[Stored data]
%%

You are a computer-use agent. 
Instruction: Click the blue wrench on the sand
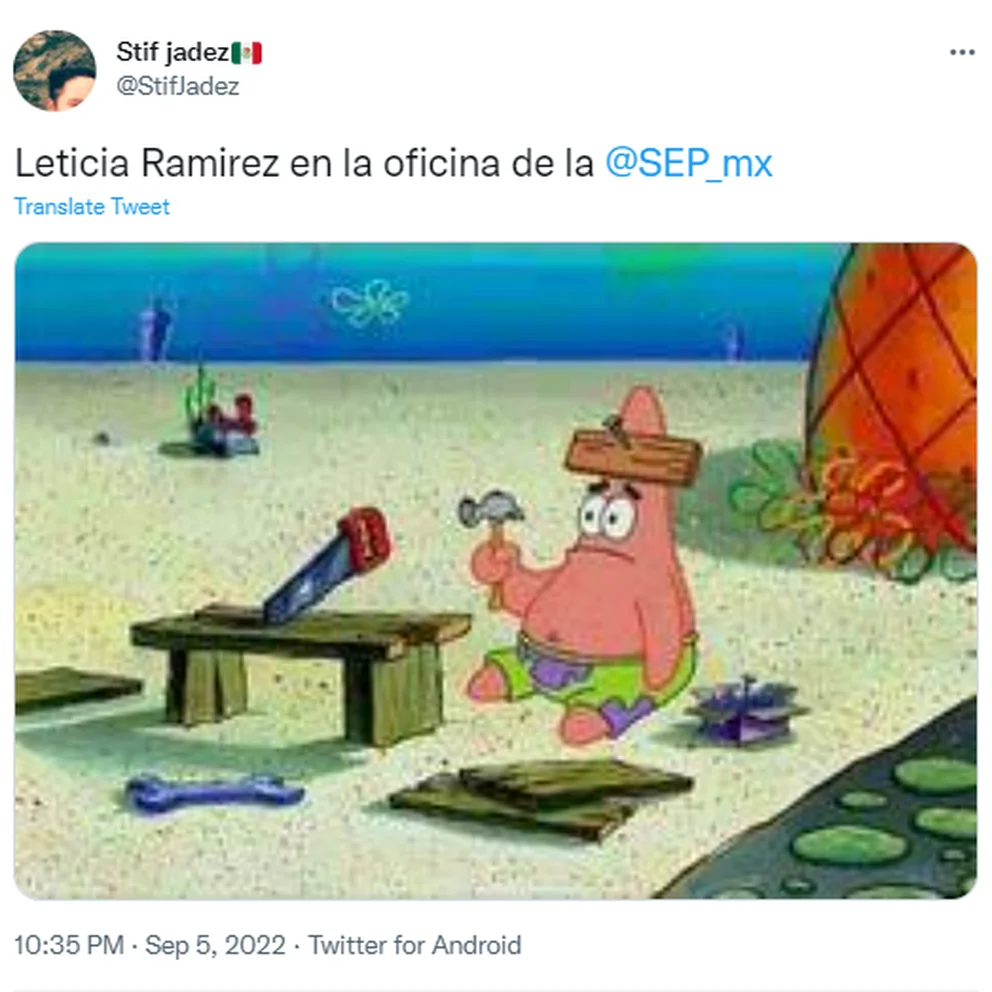[x=214, y=792]
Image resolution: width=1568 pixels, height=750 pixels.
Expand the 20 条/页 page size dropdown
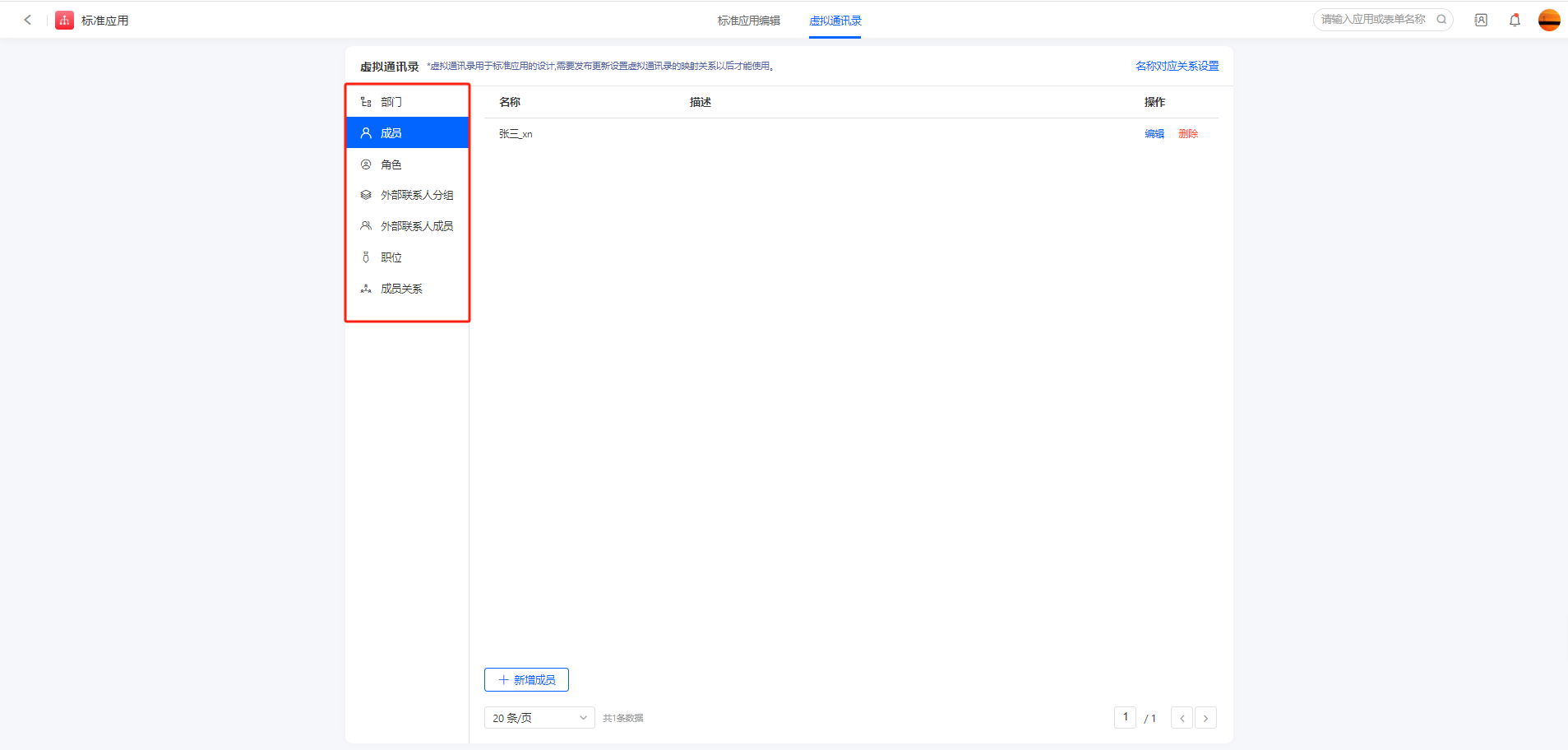[539, 718]
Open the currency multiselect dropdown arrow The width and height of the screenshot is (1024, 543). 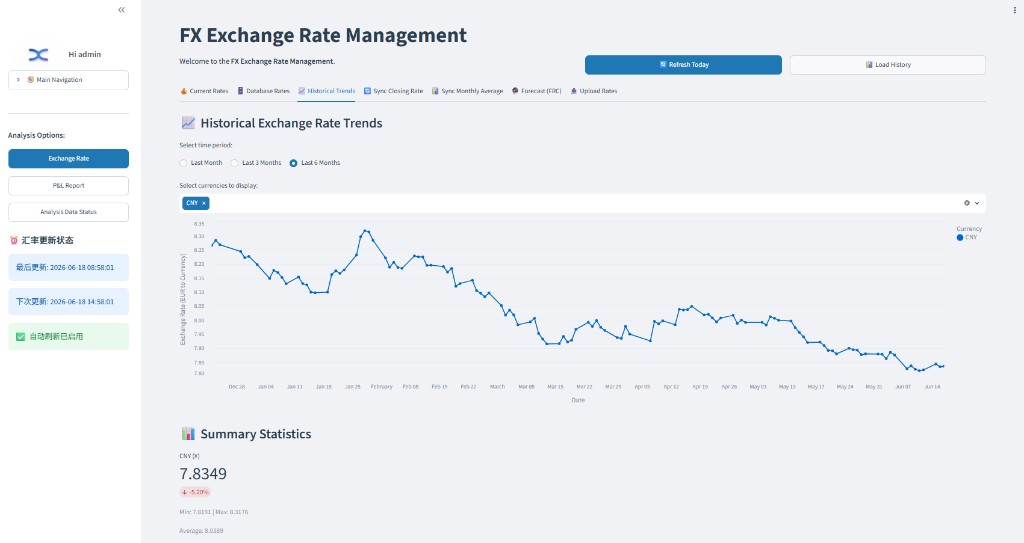[x=977, y=203]
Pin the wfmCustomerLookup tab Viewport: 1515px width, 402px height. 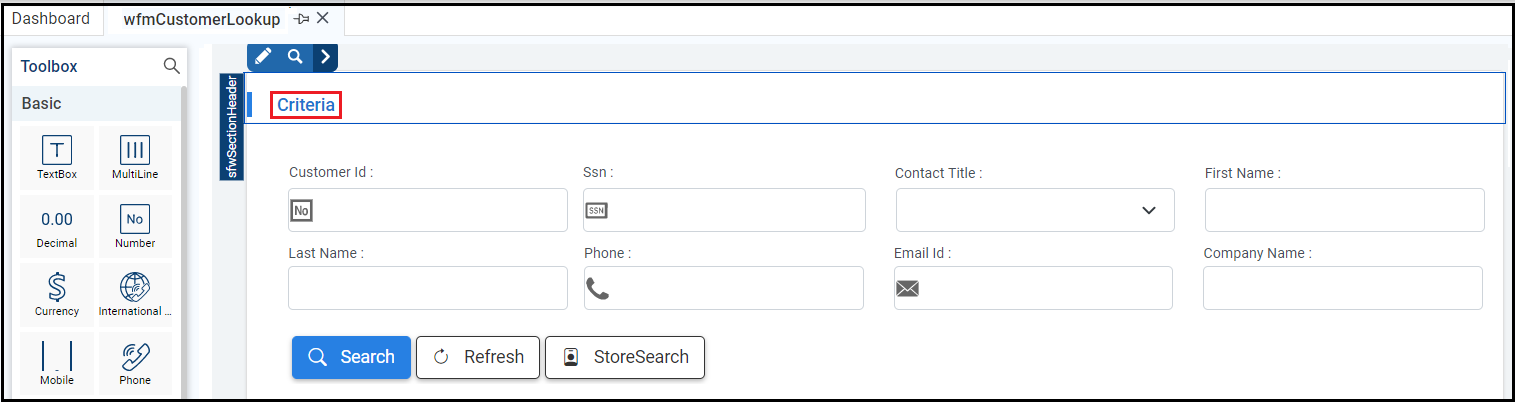[x=302, y=19]
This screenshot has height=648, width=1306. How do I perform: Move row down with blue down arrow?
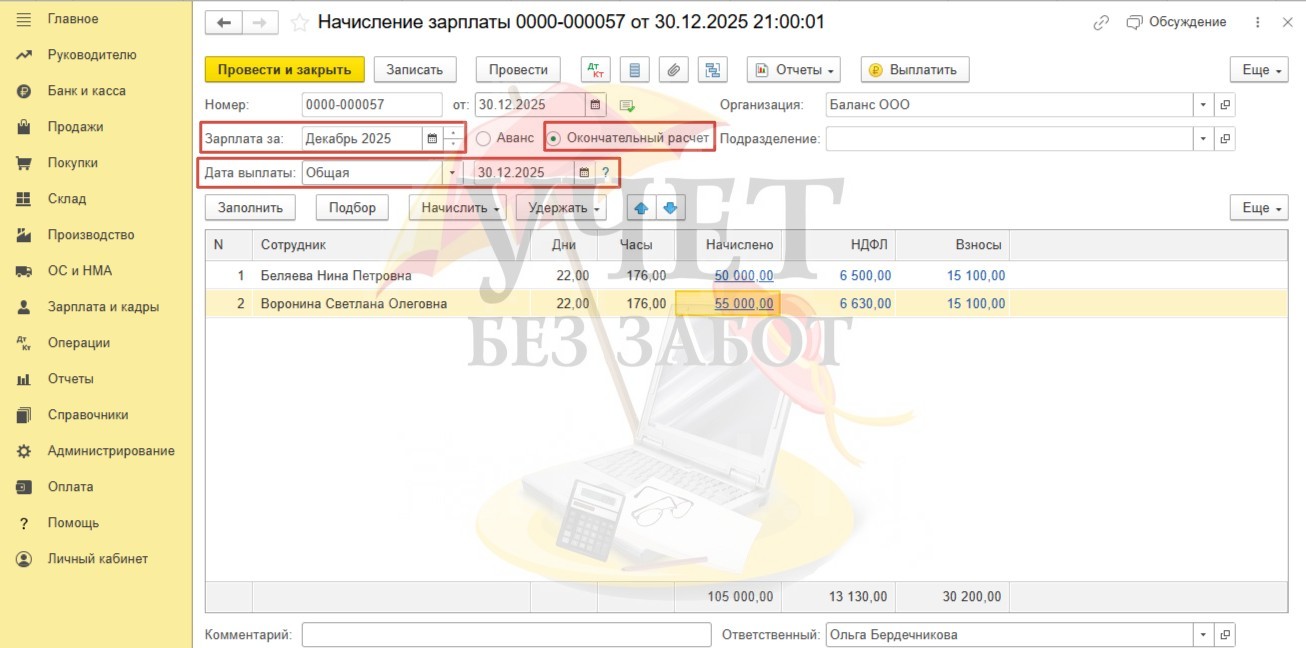tap(670, 208)
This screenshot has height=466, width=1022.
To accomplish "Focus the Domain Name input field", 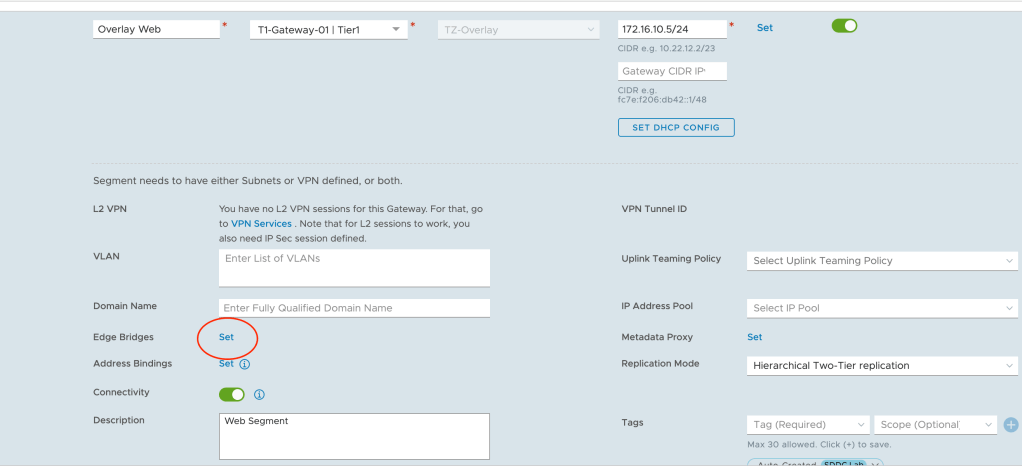I will (354, 308).
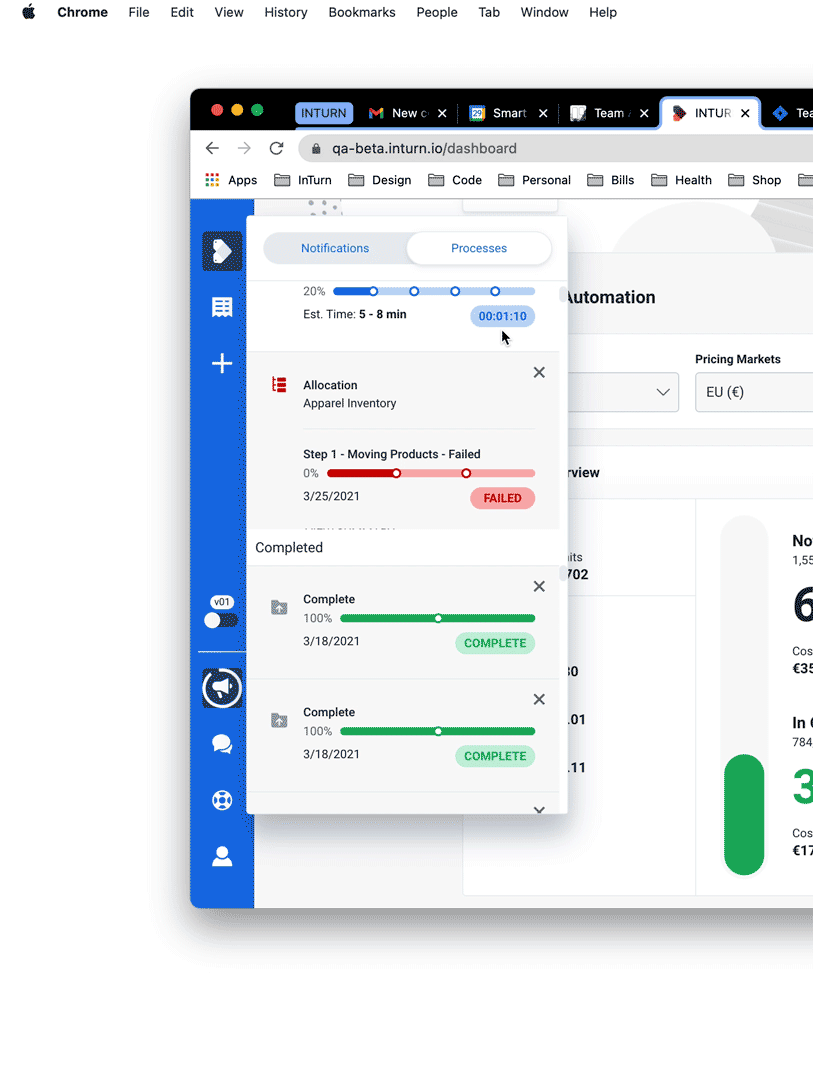Open the user profile icon in sidebar
Image resolution: width=813 pixels, height=1080 pixels.
click(221, 856)
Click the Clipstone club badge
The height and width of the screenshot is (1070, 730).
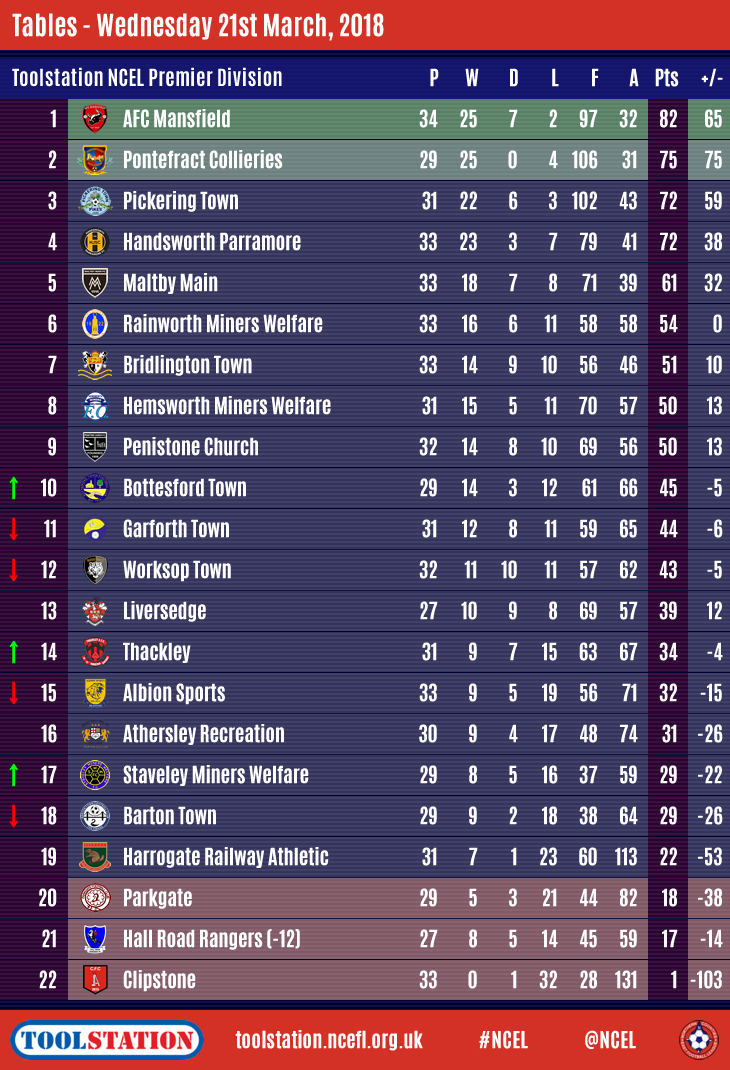(95, 980)
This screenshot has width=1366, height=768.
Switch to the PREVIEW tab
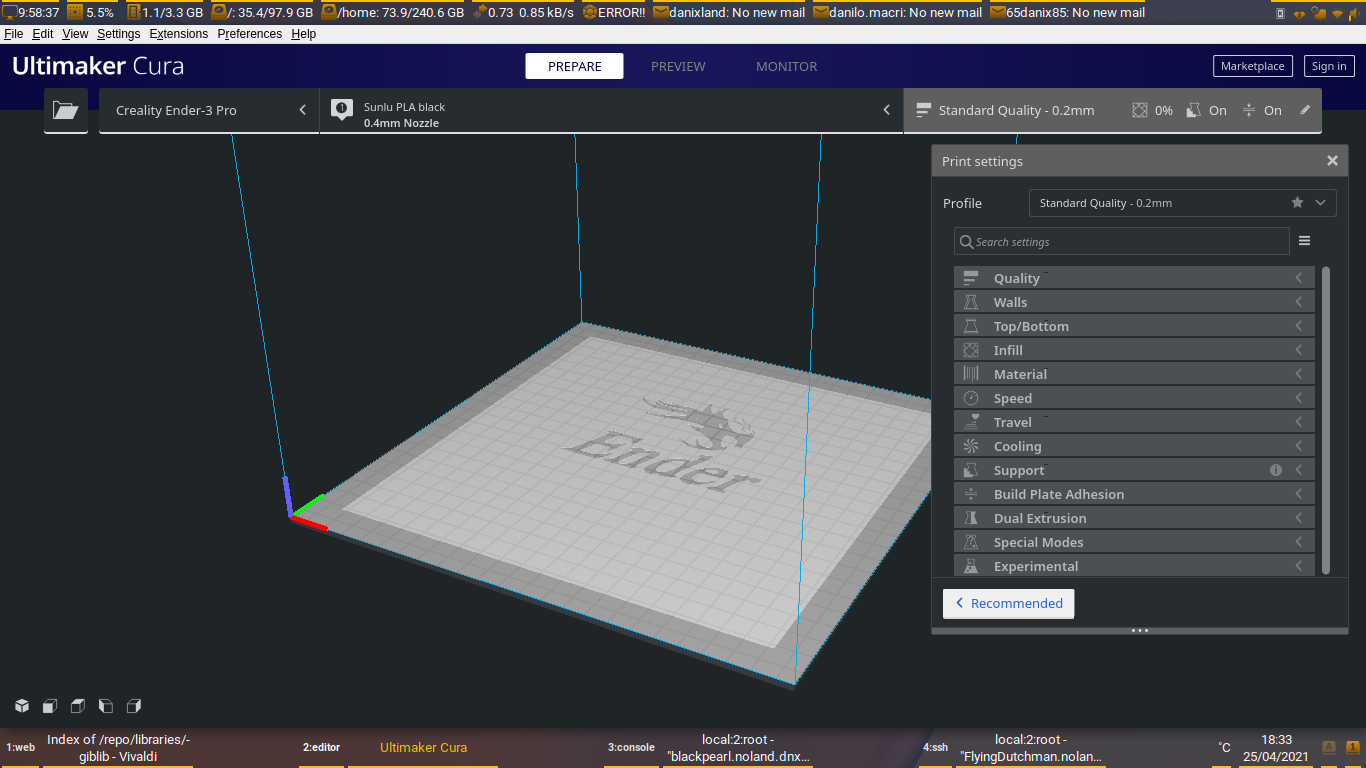678,66
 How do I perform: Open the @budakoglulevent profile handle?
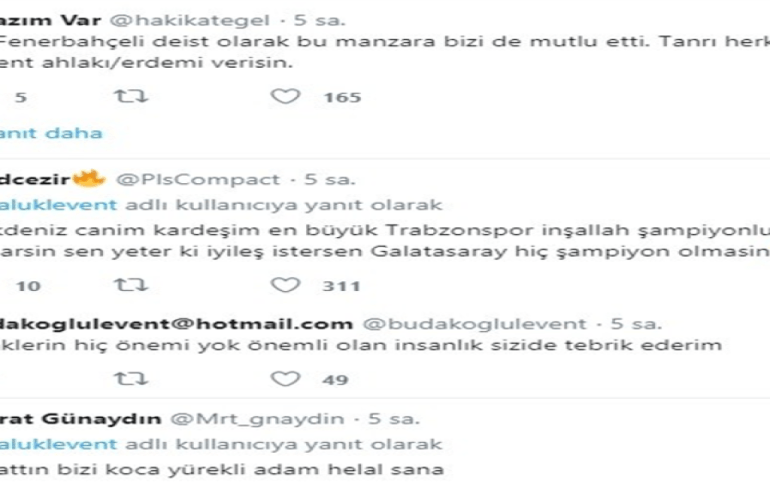475,323
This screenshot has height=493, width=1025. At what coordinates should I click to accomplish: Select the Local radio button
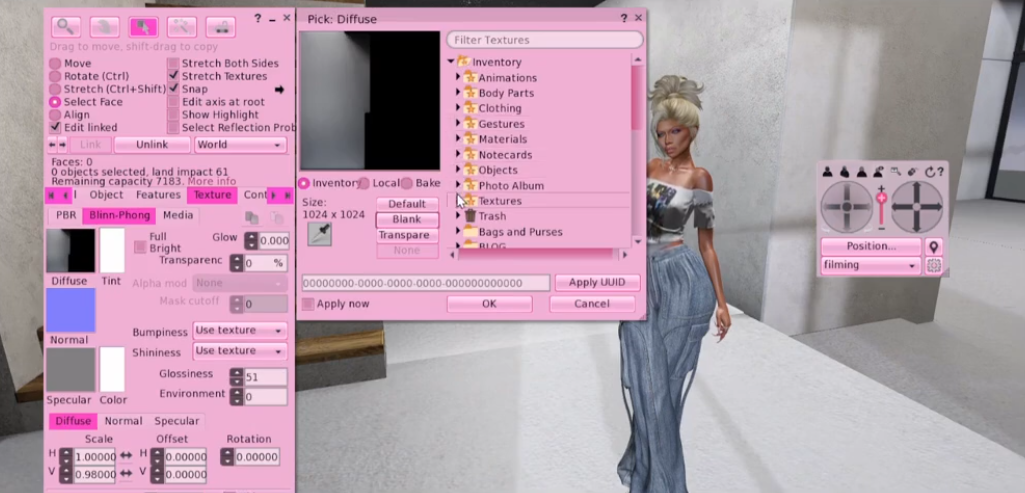tap(365, 184)
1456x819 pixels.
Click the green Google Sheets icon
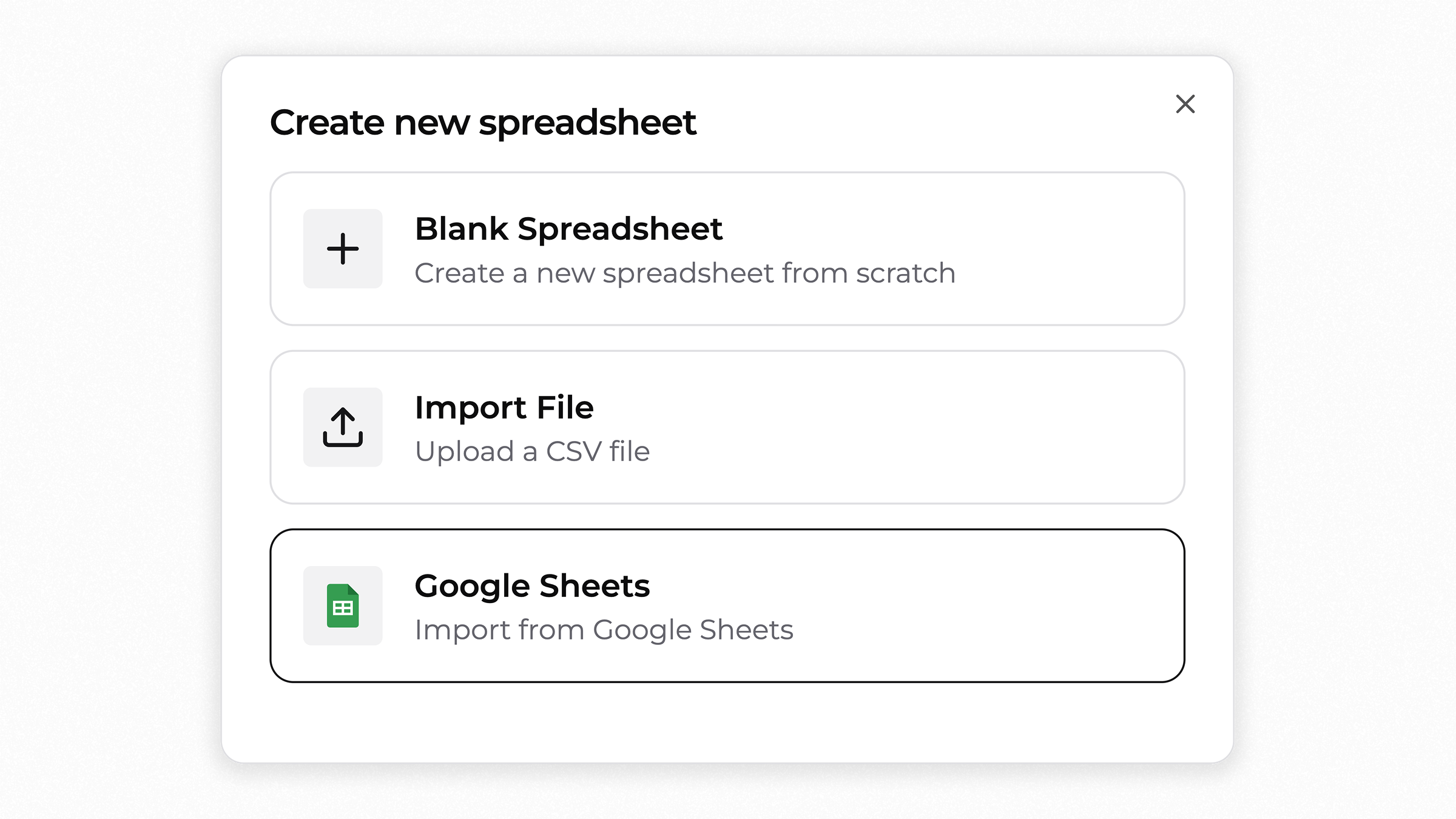coord(343,605)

%%

**What is required:**
The line containing "How do I perform: Open" and all lines after it, through the last line of the records, should be returned exactly. Omit the pictures.

**Exercise result:**
 How do I perform: Open the @budakoglulevent profile handle?
475,323
This screenshot has height=493, width=1025. At what coordinates should I click to accomplish: Select the Local radio button
tap(365, 184)
1456x819 pixels.
Click the green Google Sheets icon
coord(343,605)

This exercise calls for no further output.